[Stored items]
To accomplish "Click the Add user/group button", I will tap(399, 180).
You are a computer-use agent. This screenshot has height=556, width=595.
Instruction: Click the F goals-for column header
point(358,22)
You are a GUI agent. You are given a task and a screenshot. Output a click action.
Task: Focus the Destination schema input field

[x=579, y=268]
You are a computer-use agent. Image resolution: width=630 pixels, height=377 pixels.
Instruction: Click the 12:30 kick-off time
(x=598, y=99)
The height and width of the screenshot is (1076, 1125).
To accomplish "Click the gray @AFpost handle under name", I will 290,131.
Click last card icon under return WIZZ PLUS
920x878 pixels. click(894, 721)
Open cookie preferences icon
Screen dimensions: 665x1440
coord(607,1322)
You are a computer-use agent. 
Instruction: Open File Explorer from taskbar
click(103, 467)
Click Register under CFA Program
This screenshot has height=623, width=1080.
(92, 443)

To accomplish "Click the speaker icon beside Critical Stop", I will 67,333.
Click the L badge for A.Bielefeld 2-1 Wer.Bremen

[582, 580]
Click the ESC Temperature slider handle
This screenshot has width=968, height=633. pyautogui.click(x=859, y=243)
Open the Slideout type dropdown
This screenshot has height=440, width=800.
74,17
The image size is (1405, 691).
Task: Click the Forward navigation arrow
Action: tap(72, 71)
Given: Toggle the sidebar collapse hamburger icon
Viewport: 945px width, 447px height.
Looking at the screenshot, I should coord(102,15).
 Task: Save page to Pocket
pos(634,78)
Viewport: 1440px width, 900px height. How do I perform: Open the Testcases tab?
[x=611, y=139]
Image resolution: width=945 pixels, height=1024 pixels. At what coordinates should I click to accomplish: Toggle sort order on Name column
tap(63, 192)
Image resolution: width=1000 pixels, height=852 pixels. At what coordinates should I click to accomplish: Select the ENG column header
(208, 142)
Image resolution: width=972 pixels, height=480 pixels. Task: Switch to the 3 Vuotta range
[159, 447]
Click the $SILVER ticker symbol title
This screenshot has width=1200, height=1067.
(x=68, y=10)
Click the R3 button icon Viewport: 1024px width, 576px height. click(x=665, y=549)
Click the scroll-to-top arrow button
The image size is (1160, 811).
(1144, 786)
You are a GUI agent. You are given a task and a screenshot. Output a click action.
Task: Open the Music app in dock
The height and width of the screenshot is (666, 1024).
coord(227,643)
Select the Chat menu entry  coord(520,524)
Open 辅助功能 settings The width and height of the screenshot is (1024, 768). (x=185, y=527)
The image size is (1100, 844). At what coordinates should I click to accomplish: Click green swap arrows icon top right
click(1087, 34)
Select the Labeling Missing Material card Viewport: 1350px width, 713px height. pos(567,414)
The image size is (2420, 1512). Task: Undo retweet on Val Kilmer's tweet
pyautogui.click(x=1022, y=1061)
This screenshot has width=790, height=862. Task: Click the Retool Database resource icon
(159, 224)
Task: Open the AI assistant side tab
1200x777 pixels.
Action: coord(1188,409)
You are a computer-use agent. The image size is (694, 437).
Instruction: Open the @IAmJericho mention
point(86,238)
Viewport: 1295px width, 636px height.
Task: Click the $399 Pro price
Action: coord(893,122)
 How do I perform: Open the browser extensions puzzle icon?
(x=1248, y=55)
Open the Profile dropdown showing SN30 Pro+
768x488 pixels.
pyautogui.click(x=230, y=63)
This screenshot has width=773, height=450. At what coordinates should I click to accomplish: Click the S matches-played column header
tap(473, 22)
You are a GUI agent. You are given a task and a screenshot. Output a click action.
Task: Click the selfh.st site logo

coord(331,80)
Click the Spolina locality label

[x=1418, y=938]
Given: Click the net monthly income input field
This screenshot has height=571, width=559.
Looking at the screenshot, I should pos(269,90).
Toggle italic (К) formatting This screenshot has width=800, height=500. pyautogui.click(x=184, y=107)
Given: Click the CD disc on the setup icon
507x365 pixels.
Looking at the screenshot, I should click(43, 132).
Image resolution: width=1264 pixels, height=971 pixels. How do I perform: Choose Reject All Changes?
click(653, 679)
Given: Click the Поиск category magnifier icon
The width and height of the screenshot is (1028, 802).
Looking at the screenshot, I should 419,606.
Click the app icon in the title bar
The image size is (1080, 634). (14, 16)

Problem requirements -> Write out all of the records once more, exactly.

Written solution ->
To accomplish "Click the Add user/group button", I will tap(399, 180).
You are a computer-use agent. This screenshot has height=556, width=595.
Instruction: Click the F goals-for column header
point(358,22)
You are a GUI agent. You are given a task and a screenshot. Output a click action.
Task: Focus the Destination schema input field

[x=579, y=268]
You are a computer-use agent. Image resolution: width=630 pixels, height=377 pixels.
Instruction: Click the 12:30 kick-off time
(x=598, y=99)
The height and width of the screenshot is (1076, 1125).
To accomplish "Click the gray @AFpost handle under name", I will 290,131.
Click last card icon under return WIZZ PLUS
920x878 pixels. click(894, 721)
Open cookie preferences icon
Screen dimensions: 665x1440
coord(607,1322)
You are a computer-use agent. 
Instruction: Open File Explorer from taskbar
click(103, 467)
Click Register under CFA Program
This screenshot has height=623, width=1080.
(92, 443)

To accomplish "Click the speaker icon beside Critical Stop", I will 67,333.
Click the L badge for A.Bielefeld 2-1 Wer.Bremen

[582, 580]
Click the ESC Temperature slider handle
This screenshot has width=968, height=633. pyautogui.click(x=859, y=243)
Open the Slideout type dropdown
This screenshot has height=440, width=800.
74,17
The image size is (1405, 691).
Task: Click the Forward navigation arrow
Action: tap(72, 71)
Given: Toggle the sidebar collapse hamburger icon
Viewport: 945px width, 447px height.
Looking at the screenshot, I should coord(102,15).
 Task: Save page to Pocket
pos(634,78)
Viewport: 1440px width, 900px height. How do I perform: Open the Testcases tab?
[x=611, y=139]
Image resolution: width=945 pixels, height=1024 pixels. At what coordinates should I click to accomplish: Toggle sort order on Name column
tap(63, 192)
Image resolution: width=1000 pixels, height=852 pixels. At what coordinates should I click to accomplish: Select the ENG column header
(208, 142)
Image resolution: width=972 pixels, height=480 pixels. Task: Switch to the 3 Vuotta range
[159, 447]
Click the $SILVER ticker symbol title
This screenshot has width=1200, height=1067.
(x=68, y=10)
Click the R3 button icon Viewport: 1024px width, 576px height. click(x=665, y=549)
Click the scroll-to-top arrow button
The image size is (1160, 811).
(1144, 786)
You are a GUI agent. You are given a task and a screenshot. Output a click action.
Task: Open the Music app in dock
The height and width of the screenshot is (666, 1024).
coord(227,643)
Select the Chat menu entry  coord(520,524)
Open 辅助功能 settings The width and height of the screenshot is (1024, 768). (x=185, y=527)
The image size is (1100, 844). At what coordinates should I click to accomplish: Click green swap arrows icon top right
click(1087, 34)
Select the Labeling Missing Material card Viewport: 1350px width, 713px height. pos(567,414)
The image size is (2420, 1512). Task: Undo retweet on Val Kilmer's tweet
pyautogui.click(x=1022, y=1061)
This screenshot has width=790, height=862. Task: Click the Retool Database resource icon
(159, 224)
Task: Open the AI assistant side tab
1200x777 pixels.
Action: coord(1188,409)
You are a computer-use agent. The image size is (694, 437).
Instruction: Open the @IAmJericho mention
point(86,238)
Viewport: 1295px width, 636px height.
Task: Click the $399 Pro price
Action: coord(893,122)
 How do I perform: Open the browser extensions puzzle icon?
(x=1248, y=55)
Open the Profile dropdown showing SN30 Pro+
768x488 pixels.
pyautogui.click(x=230, y=63)
This screenshot has width=773, height=450. At what coordinates should I click to accomplish: Click the S matches-played column header
tap(473, 22)
You are a GUI agent. You are given a task and a screenshot. Output a click action.
Task: Click the selfh.st site logo

coord(331,80)
Click the Spolina locality label

[x=1418, y=938]
Given: Click the net monthly income input field
This screenshot has height=571, width=559.
Looking at the screenshot, I should pos(269,90).
Toggle italic (К) formatting This screenshot has width=800, height=500. pyautogui.click(x=184, y=107)
Given: Click the CD disc on the setup icon
507x365 pixels.
Looking at the screenshot, I should click(43, 132).
Image resolution: width=1264 pixels, height=971 pixels. How do I perform: Choose Reject All Changes?
click(653, 679)
Given: Click the Поиск category magnifier icon
The width and height of the screenshot is (1028, 802).
Looking at the screenshot, I should 419,606.
Click the app icon in the title bar
The image size is (1080, 634). (14, 16)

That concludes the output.